Joe Bell (Mark Wahlberg) and his son Jadin (a genuinely wonderful Reid Miller) are on a walk from Oregon to New York City spreading awareness about homophobia. Oh, and Jadin isn’t actually alive. If you didn’t already know that this was based off a true story, that would be treated as a twist within the first act. And that’s just one of many issues this film has with depicting the suicide of a real gay person and his father.
Good Joe Bell centers Joe Bell – a father who could never quite get behind Jadin’s outward queerness, and who blames himself for his son’s death. On his long walk, he hallucinates a vision of Jadin – for a good chunk of the film they have playful father/son banter, and they even sing Born this Way.
It’s not that Joe Bell’s perspective isn’t a worthy story – in fact, his grappling with his absence toward Jadin and his own co-opting of Jadin’s narrative is fascinating – but the film’s focus is bafflingly misguided. His jovial banter with his projection of Jadin denies the fictional Joe of any interiority, and does a disservice to the memory of the real Jadin. Jadin is characterized by Lady Gaga lyrics, bleach-blond hair, and suicide; while reducing such a character to the background of a grieving father’s perspective might be a narratively compelling choice in a fully fictional film, it feels perverse to do so in depicting a real human. Death is hardly explored on a subconscious level here – instead, the devastating impact of losing a family member to suicide manifests in bombastic music cues and melodramatic dialogue.

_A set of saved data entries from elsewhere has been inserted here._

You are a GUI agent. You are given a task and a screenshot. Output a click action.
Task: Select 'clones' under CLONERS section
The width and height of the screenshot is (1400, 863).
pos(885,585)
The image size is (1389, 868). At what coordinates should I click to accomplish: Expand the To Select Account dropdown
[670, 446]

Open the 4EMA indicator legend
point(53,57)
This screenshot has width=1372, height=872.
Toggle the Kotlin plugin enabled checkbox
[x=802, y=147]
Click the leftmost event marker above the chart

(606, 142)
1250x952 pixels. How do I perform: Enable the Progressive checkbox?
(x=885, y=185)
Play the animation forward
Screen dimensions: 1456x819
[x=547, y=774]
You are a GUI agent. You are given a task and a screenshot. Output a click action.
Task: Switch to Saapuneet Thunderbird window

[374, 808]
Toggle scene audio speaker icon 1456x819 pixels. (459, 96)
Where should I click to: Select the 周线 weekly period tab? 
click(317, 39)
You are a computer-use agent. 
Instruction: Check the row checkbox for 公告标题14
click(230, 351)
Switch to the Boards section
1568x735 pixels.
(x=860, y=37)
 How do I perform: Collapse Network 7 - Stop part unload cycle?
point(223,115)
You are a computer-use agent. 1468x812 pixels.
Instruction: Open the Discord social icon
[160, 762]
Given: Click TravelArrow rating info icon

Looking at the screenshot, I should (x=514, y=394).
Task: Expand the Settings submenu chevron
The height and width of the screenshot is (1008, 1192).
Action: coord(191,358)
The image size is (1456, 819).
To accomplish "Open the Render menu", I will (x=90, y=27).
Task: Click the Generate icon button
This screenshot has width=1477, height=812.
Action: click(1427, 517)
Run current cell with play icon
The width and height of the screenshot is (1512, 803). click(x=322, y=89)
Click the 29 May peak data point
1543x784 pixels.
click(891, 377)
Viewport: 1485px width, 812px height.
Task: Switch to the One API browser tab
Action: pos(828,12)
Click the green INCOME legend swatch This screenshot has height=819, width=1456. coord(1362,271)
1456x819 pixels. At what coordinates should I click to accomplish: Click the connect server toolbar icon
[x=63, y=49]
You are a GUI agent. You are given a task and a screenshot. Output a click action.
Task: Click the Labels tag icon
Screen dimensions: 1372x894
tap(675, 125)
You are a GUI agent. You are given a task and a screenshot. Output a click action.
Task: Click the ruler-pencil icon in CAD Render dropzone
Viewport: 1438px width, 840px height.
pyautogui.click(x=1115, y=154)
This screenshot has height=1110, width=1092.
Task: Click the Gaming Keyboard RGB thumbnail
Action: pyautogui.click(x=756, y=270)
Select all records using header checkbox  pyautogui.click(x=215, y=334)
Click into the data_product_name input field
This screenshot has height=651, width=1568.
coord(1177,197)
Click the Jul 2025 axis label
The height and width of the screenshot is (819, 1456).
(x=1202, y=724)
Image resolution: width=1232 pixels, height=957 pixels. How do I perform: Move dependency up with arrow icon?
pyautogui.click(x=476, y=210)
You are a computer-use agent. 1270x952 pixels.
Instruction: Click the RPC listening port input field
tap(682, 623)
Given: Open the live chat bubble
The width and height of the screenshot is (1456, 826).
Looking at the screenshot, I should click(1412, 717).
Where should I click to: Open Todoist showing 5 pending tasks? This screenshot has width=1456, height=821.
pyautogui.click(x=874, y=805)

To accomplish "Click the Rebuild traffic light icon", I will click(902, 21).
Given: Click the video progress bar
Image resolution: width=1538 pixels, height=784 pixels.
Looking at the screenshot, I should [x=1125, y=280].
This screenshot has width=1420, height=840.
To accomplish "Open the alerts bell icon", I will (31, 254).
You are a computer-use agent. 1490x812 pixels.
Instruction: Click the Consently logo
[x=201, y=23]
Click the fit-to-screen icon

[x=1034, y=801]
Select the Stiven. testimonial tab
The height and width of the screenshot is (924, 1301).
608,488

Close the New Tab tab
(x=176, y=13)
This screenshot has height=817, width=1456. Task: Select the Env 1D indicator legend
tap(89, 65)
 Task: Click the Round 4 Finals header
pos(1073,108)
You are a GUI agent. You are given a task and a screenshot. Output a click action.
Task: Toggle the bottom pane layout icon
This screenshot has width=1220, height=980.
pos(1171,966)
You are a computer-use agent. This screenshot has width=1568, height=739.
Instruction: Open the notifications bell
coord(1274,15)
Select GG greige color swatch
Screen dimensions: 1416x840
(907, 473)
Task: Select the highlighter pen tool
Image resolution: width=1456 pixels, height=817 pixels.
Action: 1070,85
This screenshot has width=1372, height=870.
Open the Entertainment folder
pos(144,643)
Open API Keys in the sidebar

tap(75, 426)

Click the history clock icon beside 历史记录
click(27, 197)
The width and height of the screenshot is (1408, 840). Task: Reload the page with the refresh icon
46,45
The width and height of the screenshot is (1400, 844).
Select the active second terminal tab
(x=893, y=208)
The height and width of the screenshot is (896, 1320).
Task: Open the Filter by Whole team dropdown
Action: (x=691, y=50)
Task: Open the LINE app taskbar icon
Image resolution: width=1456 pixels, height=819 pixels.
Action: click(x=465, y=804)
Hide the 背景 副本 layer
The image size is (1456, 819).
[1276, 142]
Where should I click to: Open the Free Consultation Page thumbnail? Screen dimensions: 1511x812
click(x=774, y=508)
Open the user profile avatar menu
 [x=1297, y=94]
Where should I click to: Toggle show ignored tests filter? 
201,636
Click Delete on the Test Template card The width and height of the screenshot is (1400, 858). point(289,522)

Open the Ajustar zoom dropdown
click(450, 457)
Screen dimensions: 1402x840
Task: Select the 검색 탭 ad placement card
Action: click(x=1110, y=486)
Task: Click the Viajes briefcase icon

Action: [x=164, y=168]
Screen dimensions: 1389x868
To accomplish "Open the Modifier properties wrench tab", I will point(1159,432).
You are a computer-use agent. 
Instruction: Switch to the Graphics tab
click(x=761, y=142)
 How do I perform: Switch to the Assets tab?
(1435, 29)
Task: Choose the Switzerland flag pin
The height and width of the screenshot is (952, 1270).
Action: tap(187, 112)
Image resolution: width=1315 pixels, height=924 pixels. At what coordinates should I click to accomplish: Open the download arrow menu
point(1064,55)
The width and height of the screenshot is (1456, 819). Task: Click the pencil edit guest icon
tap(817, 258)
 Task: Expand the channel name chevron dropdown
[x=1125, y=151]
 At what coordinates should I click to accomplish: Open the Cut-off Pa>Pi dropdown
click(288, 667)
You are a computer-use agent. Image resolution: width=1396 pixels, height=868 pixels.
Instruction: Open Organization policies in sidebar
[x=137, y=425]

Ghosts, vision, and dreams are inherent to cinema – that this fictional Joe hallucinates his son is not a bad idea – the issue is that his ghost Jadin fails to illuminate anything about Joe. Their dialogue feels like it’s supposed to represent an internal conversation in Joe’s head, but that internal dialogue is often too broad to allow us any access into Joe’s mind. Simultaneously, the film’s anamorphic lensing and drab color palette plays at odds with its vast setting, making the filmmaking approach lack any sense of vision.
If you ask me, I think it’s a shame that the American Film Industry continues to prioritize true stories in the development process – it feels, to me, like each day a press release announces that ‘A’ director is attached to adaptation of ‘B’s’ true story. It begs the question: where do we draw the line when it comes to using representations of somebody’s real life as the selling point of a film? Dramatizing Joe and Jadin Bell’s life feels predatory to me, especially when done in such a reductively dramatic way. Perhaps Jadin and Joe Bell simply do not fit into the structure of a melodrama – if anything their lives deserved more contemplation, interiority, and distance from a filmmaking perspective [F].